親子ほど年齢差のあるアレクシアの片思いが叶うなどエドアルドは考えていなかったのだ。


「私だって考えていませんでしたよ?アレクシアの手を取るつもりはありませんでしたからね。あの子の気持ちを子供の言ってることだ、恋に恋してるだけだと軽んじるつもりはありませんでしたけど、やっぱり年齢差は気になりましたからね。・・・でも、あの時、私はアレクシアを失いたくないと思いました。あの時に私は自分の気持ちを認めることが出来たのです」


熱弁を振るう侯爵を横目で見ながらエドアルドは侯爵の言うあの時とは何時だろうとぼんやりと考えていた。そして、一つの事件を思い出す。

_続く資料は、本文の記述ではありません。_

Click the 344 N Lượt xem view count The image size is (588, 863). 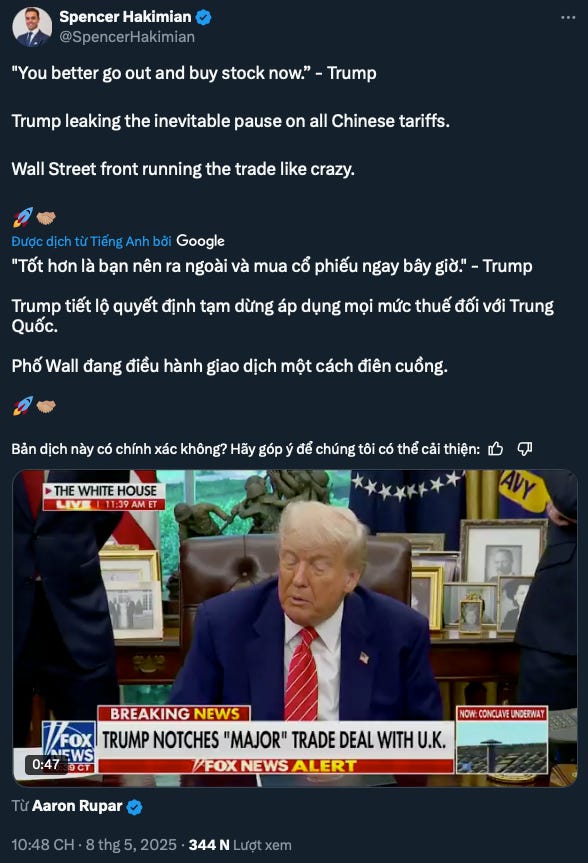pyautogui.click(x=240, y=845)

「あの時ってあれか?アレクシアが城壁の上からお前に向かって結婚してくれないなら死ぬと叫んだ時か?」


求婚どころか交際さえ応じてくれない侯爵に業を煮やしたアレクシアが命懸けで求婚したことがある。世に言う『姫様 城壁より愛を叫ぶ事件』である。エドアルドの問いに侯爵は大きく頷いた。


「あの子はやると言ったら本当にやりますからね。あの時、私が素直にならなければ私は、いや、私達はあの子を失っていたでしょう」


まさか、そんなことは無いだろうと言えないのがアレクシアである。彼女は有言実行、猪突猛進を信条としている。


「・・・そうかもしれんな」


エドアルドがそう言うと侯爵も真剣な顔で頷いた。それきり、会話が途絶えてしまったのだが、侯爵は自分が呼ばれた理由をまだ告げられていないことを思い出した。


「陛下、そういえばどういったご用件で?まさか、私と妻の惚気話を聞きたかったわけではないでしょう?」


「当たり前だ。そんなもの聞きたくは無い。お前に頼みがあったのだ」


「頼みですか?」


エドアルドは侯爵にブルックナー伯爵家のことを話した。もちろん、ディレクの出生の秘密やエディタとディレクの死が実は自殺であることは伏せて話した。エドアルドは聡い彼のことだから、伏せたところで気づくかもしれないと思ったが、彼がそれを口外するような男ではないと信頼していた。